(Source records)
###
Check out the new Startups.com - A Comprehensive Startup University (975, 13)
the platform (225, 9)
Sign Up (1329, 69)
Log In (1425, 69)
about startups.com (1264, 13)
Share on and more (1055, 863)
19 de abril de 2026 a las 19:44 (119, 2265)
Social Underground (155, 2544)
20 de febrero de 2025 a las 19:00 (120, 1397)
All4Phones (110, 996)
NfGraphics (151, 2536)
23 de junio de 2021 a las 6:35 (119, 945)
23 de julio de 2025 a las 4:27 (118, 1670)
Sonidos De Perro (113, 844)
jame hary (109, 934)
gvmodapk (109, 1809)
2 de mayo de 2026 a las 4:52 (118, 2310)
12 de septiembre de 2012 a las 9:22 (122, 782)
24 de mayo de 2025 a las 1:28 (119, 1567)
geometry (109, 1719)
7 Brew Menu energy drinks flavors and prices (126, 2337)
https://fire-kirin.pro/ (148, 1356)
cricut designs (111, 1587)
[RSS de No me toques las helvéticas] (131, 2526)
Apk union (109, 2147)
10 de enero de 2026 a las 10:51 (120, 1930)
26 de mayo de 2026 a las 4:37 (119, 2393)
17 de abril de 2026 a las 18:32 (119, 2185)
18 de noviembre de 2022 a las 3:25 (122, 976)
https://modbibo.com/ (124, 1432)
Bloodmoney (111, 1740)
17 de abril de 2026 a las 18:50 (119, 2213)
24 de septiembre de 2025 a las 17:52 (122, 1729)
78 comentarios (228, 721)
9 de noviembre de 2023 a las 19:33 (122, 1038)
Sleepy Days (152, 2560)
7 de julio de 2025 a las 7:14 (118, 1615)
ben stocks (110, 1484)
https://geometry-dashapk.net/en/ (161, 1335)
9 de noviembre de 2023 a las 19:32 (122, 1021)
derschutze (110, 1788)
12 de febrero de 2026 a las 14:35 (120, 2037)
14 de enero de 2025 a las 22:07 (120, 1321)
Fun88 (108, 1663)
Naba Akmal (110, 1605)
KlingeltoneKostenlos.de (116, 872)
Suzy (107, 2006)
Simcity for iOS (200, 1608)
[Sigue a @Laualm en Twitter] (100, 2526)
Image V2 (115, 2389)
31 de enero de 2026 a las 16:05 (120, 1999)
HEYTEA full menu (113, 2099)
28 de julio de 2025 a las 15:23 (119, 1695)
###
→ PROBLEM TO SOLVE: Check each line of the records for the word "https", and show the lines that contain it.

→ TASK RESPONSE:
https://fire-kirin.pro/ (148, 1356)
https://modbibo.com/ (124, 1432)
https://geometry-dashapk.net/en/ (161, 1335)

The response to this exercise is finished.